C’est ainsi que nos rois n’ont pas recherché ces déguisements. Ils ne.se sont pas masqués d’habits extraordinaires pour paraître tels[2] ; mais ils se sont accompagnés de gardes, de hallebardes. Ces trognes armées qui n’ont de mains et de force que pour eux, les trompettes et les tambours qui marchent au devant, et ces légions qui les environnent, font trembler les plus fermes. Ils n’ont pas l’habit seulement, ils ont la force. Il faudrait avoir une raison bien épurée pour regarder comme un autre homme le Grand Seigneur[3] environné, dans son superbe sérail, de quarante mille janissaires.

S’ils avaient[4] la véritable justice, si les médecins avaient le vrai art de guérir, ils n’auraient que faire de bonnets carrés : la majesté de ces sciences serait assez vénérable d’elle-même. Mais n’ayant que des sciences imaginaires, il faut qu’ils prennent ces vains instruments qui frappent l’imagination, à laquelle ils ont affaire ; et par là, en effet, ils s’attirent le respect.

Nous ne pouvons pas seulement voir un avocat en soutane et le bonnet en tête, sans une opinion avantageuse de sa suffisance[5].

L’imagination dispose de tout ; elle fait la beauté, la justice et le bonheur, qui est le tout du monde. Je voudrais de bon cœur voir le livre italien, dont je ne connais que le titre, qui vaut lui seul bien des livres : Della opinione regina del mondo[6]. J’y souscris sans le connaître, sauf le mal, s’il y en a.

Voilà à peu près les effets de cette faculté trompeuse qui semble nous être donnée exprès pour nous induire à une erreur nécessaire. Nous en avons bien d’autres principes[7].

Les impressions anciennes ne sont pas seules capables de nous abuser : les charmes de la nouveauté ont le même pouvoir. De là viennent toutes les disputes des hommes, qui se reprochent ou de suivre leurs fausses impressions de l’enfance,

  1. N’est-ce pas un peu une ironie ? L’état militaire n’a-t-il pas largement recours au prestige des ornements extérieurs ?
  2. Pour paraître rois.
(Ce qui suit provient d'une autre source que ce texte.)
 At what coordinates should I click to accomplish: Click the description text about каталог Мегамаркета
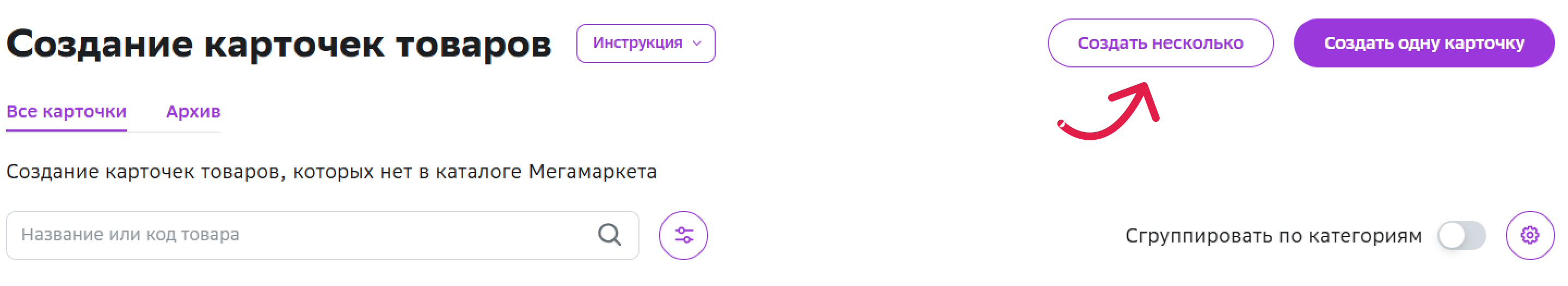point(331,172)
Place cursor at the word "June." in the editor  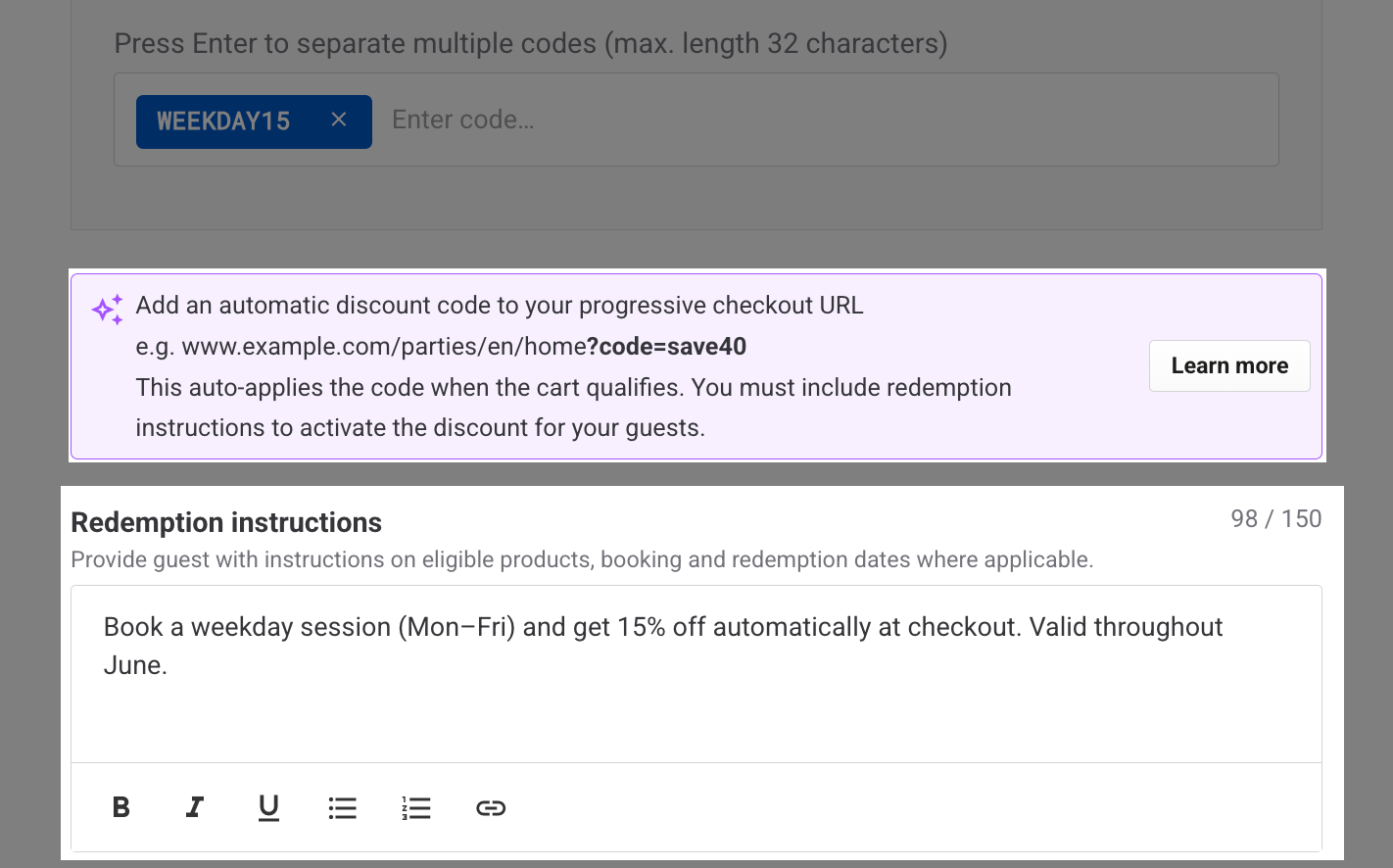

Pascal dit ailleurs : « Le chancelier est grave et revêtu d’ornements, car son poste est faux. Et non le roi ; il a la force, il n’a que faire de l’imagination. Les juges, médecins, etc., n’ont que de l’imagination. »
  3. Le sultan des Turcs.
  4. Les jurisconsultes.
  5. De sa science suffisant à son rôle. Inutile de remarquer que s’il y a bien de l’esprit en tout ce passage, il n’y manque pas non plus d’exagération et d’imagination.
  6. « De l’opinion reine du monde. » — L’opinion est en grande partie fondée sur l’imagination.
  7. D’erreur. — Mais ni aucune erreur n’est nécessaire, ni aucune faculté nécessairement trompeuse.